Ancora un caso di violenza domestica a Vittoria. Un uomo di 35 anni è stato raggiunto da un’ordinanza di divieto di avvicinamento e sottoposto al braccialetto elettronico dopo mesi di maltrattamenti contro la compagna di 29 anni e i loro figli minori. La misura è stata disposta dal GIP del Tribunale di Ragusa su richiesta della Procura, a seguito delle indagini condotte dal Commissariato di Polizia.
Secondo quanto ricostruito dagli investigatori, i comportamenti aggressivi dell’uomo sarebbero iniziati nella primavera del 2025. Urla, minacce e continui episodi di violenza avevano reso la vita familiare insostenibile, fino alla decisione della donna di chiedere aiuto. La denuncua ha permesso di documentare le condotte dell’indagato e di far scattare la misura cautelare per proteggere lei e i bambini.
Il provvedimento del giudice
L’uomo non potrà avvicinarsi ai luoghi frequentati dalle vittime, compresa la casa di famiglia e la scuola dei figli, mantenendo una distanza mnima di 500 metri. È inoltre vietato ogni tipo di contatto, anche telefonico o via messaggio. Per garantirne il rispetto, è stato applicato il braccialetto elettronico, che permetterà di monitorare costantemente gli spostamenti dell’indagato.
I precedenti a Vittoria
Non è il primo episodio simile nella città. lo scorso luglio, come riportato in questo articolo, un uomo di 56 anni era stato sottoposto a braccialetto elettronico per maltrattamenti ai danni della moglie. Anche in quel caso, la misura cautelare era arrivata dopo mesi di indagini e segnalazioni da parte dei servizi soociali.

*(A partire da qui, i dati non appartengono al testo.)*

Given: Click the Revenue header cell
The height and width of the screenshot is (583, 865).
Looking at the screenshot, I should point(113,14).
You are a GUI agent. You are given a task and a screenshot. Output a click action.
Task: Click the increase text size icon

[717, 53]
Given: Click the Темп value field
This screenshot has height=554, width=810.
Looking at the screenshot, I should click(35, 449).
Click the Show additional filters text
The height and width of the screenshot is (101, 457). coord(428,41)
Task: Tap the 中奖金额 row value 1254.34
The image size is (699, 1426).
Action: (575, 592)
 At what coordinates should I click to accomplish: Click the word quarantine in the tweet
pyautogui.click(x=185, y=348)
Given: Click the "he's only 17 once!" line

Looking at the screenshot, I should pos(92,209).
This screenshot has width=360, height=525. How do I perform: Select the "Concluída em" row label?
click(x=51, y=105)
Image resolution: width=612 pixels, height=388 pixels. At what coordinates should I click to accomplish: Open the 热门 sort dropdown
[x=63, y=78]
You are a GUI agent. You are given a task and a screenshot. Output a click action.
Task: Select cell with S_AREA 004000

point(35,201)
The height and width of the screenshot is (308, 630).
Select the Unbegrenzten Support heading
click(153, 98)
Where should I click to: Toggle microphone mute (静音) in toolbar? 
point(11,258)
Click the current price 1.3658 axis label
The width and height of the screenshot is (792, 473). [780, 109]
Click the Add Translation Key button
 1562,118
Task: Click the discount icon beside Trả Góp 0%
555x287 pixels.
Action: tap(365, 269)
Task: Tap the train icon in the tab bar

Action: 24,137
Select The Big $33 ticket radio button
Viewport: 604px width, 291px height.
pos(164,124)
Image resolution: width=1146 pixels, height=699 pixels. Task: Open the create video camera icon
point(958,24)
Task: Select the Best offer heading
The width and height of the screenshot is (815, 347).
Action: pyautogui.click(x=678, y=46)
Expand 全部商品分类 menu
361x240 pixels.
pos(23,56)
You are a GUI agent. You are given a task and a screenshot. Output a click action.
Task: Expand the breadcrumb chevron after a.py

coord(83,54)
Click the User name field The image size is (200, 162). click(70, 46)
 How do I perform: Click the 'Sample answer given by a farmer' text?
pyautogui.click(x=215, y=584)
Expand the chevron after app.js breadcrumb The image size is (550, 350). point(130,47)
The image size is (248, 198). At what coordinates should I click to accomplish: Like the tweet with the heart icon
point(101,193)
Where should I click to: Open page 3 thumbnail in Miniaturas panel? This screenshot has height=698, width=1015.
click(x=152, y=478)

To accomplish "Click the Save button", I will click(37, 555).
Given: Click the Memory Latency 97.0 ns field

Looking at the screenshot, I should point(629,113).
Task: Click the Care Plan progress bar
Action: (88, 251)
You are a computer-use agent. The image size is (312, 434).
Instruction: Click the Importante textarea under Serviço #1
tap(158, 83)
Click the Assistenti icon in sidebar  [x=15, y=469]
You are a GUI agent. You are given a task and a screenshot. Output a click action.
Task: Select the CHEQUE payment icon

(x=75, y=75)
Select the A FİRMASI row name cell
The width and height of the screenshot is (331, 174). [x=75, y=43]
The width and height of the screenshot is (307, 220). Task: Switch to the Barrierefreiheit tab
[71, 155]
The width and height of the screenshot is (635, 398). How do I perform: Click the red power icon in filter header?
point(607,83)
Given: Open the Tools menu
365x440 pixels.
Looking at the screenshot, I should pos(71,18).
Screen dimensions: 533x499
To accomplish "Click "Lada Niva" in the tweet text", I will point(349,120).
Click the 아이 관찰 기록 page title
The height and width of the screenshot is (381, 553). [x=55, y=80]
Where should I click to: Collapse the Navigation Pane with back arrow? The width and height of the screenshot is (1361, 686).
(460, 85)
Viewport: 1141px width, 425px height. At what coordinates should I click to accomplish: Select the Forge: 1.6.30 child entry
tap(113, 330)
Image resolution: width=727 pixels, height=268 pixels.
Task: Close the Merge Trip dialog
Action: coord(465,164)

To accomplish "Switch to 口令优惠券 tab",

Le forze dell’ordine continuano a monitorare attentamente la situazione nel territorio vittoriese, dove i casi di violenza familiare sono purtroppo in aumento. Gli investigatori ricordano l’importanza di segnalare tempestivamente episodi di maltrattamento, per garantire una protezione immediata alle vittime e ai loro figli. L’uomo resta indagato e, come previsto dalla legge, si presume innocente fino a una sentenza definitiva.